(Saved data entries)
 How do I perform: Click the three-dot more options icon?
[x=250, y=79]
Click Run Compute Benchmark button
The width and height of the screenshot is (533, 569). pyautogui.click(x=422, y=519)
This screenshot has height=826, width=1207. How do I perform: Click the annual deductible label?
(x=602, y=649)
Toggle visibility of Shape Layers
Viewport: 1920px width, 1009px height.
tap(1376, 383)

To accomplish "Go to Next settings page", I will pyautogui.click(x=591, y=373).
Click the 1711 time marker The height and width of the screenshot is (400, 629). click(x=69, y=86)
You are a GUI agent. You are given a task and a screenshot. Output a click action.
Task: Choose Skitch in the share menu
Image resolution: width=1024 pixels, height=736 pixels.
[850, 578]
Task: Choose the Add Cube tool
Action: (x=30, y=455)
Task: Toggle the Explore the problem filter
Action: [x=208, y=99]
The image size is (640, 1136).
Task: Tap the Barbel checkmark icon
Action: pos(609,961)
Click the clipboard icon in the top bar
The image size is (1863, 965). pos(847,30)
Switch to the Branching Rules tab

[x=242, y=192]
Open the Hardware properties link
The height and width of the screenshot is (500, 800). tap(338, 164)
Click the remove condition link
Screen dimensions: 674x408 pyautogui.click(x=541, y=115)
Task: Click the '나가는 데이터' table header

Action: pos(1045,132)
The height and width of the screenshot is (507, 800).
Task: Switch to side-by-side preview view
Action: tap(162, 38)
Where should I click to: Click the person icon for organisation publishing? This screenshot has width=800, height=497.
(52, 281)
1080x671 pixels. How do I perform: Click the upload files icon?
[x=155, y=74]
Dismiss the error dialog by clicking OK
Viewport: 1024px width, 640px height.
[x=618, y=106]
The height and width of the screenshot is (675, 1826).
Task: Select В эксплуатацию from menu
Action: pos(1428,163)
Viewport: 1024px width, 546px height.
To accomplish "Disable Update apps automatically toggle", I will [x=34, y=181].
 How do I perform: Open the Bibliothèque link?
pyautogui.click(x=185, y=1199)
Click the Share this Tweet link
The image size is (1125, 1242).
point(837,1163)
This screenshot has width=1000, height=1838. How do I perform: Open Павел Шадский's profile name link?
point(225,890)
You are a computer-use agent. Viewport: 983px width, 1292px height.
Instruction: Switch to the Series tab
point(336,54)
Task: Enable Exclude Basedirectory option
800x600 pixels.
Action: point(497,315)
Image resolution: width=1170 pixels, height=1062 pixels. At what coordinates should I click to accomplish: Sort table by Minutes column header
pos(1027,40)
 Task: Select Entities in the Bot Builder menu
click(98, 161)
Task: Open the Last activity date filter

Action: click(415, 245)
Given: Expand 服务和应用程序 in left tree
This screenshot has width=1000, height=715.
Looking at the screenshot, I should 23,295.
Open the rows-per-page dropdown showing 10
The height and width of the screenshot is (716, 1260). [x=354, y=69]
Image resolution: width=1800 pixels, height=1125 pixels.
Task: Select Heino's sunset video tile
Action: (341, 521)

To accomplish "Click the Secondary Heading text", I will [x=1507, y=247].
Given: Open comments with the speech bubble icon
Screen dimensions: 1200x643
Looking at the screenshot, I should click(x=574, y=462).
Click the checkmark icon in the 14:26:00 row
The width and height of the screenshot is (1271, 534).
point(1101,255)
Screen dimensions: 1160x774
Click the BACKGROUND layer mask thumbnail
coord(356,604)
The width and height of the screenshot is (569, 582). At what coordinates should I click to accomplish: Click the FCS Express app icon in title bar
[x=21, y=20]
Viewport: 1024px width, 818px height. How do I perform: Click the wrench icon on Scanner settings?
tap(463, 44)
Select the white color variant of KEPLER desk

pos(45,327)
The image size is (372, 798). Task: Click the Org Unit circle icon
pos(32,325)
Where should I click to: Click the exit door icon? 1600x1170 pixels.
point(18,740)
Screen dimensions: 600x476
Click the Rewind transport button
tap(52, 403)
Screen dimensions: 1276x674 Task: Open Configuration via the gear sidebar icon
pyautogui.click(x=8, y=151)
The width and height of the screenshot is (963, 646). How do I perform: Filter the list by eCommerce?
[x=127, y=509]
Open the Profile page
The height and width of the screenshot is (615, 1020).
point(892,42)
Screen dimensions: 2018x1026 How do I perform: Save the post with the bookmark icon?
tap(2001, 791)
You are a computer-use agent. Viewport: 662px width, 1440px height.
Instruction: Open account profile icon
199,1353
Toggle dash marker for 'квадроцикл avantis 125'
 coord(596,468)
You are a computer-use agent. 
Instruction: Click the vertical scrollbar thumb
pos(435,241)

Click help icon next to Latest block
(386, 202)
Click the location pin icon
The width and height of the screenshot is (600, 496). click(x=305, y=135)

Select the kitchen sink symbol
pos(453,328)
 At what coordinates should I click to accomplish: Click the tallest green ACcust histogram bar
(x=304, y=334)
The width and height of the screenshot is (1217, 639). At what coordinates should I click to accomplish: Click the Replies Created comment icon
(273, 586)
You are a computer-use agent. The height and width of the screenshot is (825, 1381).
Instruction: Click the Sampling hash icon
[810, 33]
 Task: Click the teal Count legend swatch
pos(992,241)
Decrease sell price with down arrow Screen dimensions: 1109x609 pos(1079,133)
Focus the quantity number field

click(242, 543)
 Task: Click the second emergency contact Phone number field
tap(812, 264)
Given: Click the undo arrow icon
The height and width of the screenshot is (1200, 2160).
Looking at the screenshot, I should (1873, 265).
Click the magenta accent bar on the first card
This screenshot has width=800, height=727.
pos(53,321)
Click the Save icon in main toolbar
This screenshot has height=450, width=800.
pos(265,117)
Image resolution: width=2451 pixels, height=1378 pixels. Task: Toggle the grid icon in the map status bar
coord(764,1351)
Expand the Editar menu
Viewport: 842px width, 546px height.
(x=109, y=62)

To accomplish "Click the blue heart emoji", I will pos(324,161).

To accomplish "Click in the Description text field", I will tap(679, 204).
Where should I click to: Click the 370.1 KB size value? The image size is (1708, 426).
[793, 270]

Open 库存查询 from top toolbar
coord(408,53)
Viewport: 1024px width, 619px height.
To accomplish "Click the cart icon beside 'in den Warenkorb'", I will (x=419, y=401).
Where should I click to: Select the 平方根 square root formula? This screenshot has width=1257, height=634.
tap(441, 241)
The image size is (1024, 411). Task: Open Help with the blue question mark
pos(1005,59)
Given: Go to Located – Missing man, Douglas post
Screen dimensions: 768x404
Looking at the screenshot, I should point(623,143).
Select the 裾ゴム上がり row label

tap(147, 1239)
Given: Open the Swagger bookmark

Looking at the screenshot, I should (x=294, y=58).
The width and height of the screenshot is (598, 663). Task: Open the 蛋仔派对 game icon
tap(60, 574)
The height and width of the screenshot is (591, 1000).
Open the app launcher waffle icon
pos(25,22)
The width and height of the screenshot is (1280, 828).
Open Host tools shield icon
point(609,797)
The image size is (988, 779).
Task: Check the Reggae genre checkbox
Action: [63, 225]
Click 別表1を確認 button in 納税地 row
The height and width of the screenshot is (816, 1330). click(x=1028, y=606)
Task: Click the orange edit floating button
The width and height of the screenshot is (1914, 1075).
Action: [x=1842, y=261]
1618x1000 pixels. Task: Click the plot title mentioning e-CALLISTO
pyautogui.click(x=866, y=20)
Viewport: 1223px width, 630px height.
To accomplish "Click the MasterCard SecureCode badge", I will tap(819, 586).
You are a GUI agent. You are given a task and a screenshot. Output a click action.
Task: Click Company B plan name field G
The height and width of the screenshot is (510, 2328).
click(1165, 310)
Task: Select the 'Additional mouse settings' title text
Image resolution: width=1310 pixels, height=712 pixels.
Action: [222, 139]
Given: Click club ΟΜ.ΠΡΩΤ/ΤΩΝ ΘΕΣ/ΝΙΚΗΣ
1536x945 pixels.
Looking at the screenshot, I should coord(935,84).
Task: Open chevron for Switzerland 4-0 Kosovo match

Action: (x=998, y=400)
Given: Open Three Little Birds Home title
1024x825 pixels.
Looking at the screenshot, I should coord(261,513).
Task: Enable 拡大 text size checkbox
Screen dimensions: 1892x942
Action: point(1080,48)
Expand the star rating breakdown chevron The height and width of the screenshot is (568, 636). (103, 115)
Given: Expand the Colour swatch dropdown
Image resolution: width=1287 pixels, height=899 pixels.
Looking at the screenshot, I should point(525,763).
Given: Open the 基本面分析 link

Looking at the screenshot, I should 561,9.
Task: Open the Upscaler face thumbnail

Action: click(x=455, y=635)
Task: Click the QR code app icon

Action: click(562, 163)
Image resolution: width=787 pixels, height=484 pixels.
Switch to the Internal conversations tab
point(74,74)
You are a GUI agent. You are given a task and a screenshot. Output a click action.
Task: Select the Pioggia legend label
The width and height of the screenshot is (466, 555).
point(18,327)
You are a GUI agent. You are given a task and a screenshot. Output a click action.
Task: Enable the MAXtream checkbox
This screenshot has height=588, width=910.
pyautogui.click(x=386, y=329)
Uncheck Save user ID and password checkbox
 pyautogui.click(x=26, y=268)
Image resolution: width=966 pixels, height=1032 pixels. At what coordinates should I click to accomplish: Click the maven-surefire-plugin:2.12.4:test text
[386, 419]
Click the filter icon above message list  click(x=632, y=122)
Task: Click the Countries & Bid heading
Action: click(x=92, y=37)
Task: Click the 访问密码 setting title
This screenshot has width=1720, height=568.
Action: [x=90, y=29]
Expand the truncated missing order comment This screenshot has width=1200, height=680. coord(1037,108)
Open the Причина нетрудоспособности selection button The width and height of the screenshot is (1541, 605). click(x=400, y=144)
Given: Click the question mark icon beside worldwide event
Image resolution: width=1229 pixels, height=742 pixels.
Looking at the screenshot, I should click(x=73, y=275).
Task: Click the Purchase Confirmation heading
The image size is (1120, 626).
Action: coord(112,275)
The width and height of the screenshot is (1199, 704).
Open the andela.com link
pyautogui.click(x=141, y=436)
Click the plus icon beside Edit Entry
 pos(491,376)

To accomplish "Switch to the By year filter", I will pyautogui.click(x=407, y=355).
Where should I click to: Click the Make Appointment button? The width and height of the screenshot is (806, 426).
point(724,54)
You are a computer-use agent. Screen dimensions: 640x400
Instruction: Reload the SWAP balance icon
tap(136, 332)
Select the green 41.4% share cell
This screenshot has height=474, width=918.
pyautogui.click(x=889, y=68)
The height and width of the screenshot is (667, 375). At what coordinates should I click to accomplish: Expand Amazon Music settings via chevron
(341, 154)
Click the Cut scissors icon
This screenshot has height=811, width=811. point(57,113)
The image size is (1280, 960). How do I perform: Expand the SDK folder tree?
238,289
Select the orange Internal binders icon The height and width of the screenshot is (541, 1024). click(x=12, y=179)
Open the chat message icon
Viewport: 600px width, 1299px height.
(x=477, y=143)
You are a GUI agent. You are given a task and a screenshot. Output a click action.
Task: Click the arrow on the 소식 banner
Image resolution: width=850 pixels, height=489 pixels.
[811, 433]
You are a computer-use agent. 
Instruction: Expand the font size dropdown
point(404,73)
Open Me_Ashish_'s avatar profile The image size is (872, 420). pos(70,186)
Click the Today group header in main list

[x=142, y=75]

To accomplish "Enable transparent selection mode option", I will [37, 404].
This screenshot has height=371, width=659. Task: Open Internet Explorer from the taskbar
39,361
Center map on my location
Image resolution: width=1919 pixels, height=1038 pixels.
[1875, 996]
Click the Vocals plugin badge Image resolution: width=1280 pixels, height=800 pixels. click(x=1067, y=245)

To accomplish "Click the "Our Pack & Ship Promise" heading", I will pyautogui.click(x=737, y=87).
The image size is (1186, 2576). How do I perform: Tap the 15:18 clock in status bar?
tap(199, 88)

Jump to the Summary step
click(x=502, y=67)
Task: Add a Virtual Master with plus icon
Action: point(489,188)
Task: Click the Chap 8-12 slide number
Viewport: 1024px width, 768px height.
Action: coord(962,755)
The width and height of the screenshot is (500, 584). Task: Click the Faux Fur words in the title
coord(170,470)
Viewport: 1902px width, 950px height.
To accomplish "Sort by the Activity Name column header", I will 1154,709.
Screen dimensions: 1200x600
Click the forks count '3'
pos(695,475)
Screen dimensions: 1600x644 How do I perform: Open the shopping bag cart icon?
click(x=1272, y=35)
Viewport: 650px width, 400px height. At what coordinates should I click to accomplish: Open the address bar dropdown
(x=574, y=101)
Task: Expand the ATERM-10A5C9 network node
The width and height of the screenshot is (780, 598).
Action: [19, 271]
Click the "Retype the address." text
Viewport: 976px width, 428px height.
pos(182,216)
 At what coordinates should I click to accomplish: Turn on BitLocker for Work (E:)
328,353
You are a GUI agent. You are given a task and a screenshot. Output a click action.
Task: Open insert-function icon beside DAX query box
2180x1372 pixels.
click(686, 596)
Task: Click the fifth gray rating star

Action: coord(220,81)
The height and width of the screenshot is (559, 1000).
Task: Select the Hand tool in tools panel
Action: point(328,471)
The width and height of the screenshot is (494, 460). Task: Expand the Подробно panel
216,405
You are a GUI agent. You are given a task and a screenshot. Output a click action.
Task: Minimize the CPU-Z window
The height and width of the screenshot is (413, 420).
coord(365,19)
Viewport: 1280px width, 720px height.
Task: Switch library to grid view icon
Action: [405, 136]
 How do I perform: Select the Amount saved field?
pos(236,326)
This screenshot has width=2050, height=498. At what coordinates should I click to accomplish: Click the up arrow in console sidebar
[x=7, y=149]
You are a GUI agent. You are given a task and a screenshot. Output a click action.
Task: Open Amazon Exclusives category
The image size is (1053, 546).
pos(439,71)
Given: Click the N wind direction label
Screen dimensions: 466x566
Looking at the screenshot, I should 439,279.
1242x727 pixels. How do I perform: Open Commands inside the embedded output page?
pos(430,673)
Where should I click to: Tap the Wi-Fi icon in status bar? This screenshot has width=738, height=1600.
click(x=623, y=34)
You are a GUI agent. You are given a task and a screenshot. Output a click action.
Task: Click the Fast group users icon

**What is required**
All that should be written out is the stretch of lines above between the one holding "Open the Hardware properties link" and the one holding "Dismiss the error dialog by clicking OK", inclusive, exactly as given.

**Reply to the task**
Open the Hardware properties link
The height and width of the screenshot is (500, 800). tap(338, 164)
Click the remove condition link
Screen dimensions: 674x408 pyautogui.click(x=541, y=115)
Task: Click the '나가는 데이터' table header

Action: pos(1045,132)
The height and width of the screenshot is (507, 800).
Task: Switch to side-by-side preview view
Action: tap(162, 38)
Where should I click to: Click the person icon for organisation publishing? This screenshot has width=800, height=497.
(52, 281)
1080x671 pixels. How do I perform: Click the upload files icon?
[x=155, y=74]
Dismiss the error dialog by clicking OK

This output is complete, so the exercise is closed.